I can't speak for all INFJs, but I could give it a stab. Let me ruminate for a bit and I'll get back to you on that.
Off the very top of my head:
- We are best led by you commenting on what we did well or what you liked (praise of some sort).
- We seem to care a lot about how precisely the idea in your thoughts is expressed (shades of meaning in words etc).
- We'll need time to process it and then discuss it again with you.
- We may seem to reject your analysis at first and but often will think about what we reacted to and why, or will take some time to restructure things in our heads, or will want to clarify further.

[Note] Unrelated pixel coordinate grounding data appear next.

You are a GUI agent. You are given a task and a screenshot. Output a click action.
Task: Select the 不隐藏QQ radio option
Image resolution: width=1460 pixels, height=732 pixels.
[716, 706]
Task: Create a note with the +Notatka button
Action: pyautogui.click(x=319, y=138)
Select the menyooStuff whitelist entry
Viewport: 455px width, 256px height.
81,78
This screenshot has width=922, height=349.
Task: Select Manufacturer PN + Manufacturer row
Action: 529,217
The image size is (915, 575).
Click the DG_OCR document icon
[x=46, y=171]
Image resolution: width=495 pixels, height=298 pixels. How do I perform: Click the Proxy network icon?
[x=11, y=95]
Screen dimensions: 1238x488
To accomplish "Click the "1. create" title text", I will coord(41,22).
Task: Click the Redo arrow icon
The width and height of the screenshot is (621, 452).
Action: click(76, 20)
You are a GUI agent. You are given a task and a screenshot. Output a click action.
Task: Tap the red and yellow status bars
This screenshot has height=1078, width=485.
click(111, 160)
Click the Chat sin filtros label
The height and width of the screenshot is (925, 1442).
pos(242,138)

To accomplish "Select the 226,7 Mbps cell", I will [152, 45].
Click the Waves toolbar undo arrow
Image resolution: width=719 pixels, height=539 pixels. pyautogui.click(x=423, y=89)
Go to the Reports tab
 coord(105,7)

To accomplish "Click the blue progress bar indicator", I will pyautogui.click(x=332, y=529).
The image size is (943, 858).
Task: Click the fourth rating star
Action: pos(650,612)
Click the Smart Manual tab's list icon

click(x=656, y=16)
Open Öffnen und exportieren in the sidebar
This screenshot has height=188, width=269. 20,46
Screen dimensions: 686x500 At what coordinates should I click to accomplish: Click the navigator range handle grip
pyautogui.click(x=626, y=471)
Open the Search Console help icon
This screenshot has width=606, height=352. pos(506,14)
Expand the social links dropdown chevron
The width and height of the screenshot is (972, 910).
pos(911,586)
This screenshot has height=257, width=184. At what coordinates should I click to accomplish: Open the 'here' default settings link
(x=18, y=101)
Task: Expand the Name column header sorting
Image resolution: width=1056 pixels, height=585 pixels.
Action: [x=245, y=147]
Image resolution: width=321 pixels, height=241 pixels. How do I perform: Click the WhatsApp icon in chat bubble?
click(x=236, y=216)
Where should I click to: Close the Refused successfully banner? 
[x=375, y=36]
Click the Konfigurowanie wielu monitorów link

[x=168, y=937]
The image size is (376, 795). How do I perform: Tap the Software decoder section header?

- It matters incredibly that you hear us out and that we feel understood properly before you offer any opinions. This bleeds off extra emotion, clarifies and distills our own thoughts, gives us a chance to show what we have thought of or tried or what our intentions were/beliefs are etc. It will give you a lot more clues to work with and will help you avoid unnecessary landmines. Then you will not be dealing with an INFJ distracted from the point you are making by their own emotional noise (whether induced initially by the situation, or by your response afterwards).
- There also needs to be a track record of you consistently holding the same opinion and it being reliable if we are going to turn ourselves inside out like that.
- We are very impacted by how others view us, more than Fi users. This isn't because we don't have our own values. It's just that others' mirroring impacts our sense of how we fit into the larger picture and of whether what we are putting out there is being perceived correctly. Sometimes we will reject your opinion if it seems that you mirror back something completely different than we send out because we feel like you don't really understand us. Over time, with someone close to us though we may accept their opinion of us as truth even if it isn't accurate or is affected by their own insecurities. If it is accurate and it is negative, we will feel accutely embarrassed even in thought, let alone with someone observing or commenting on our reactions. Give us some space to ruminate and make it clear that you are only rejecting that behaviour, but not us.
- Usually it is better to start from the common ground you have with us, rather than pointing out the differences directly. Then, without saying "You need to", use lots of qualifiers (like we do) and say, "Have you ever thought about..." or "I need your help solving this problem..." This solicits a good intention and avoids getting our hackles up. Give specific examples of where you think something is not working well for us and what you see could be the solution. Then give us time to think it over and be prepared for more discussion.
- Don't say things while you are angry. If you feel this coming on, leave! It will create a lot of extra emotional noise for both the INFJ and then you to wade through before you can get back to the issue at hand. Also be careful about assuming that you know the INFJs motivations or intentions.
- Fe may feel really manipulative to you, but it really honestly not calculated, thought out or conniving to us. It makes us aware of the interconnections between people so we don't offend without meaning to as easily, and also gives a map for social interaction so that we and other Fe users anyway will not be distracted from your message. It may feel unnatural to use Fe, but it is necessarily to at least learn some scripting of it if you want us to be open to what you have to say, particularly if it is dicey.
This is hodge-podgy and in no particular order. I will think it over more and distill it down to something more useable.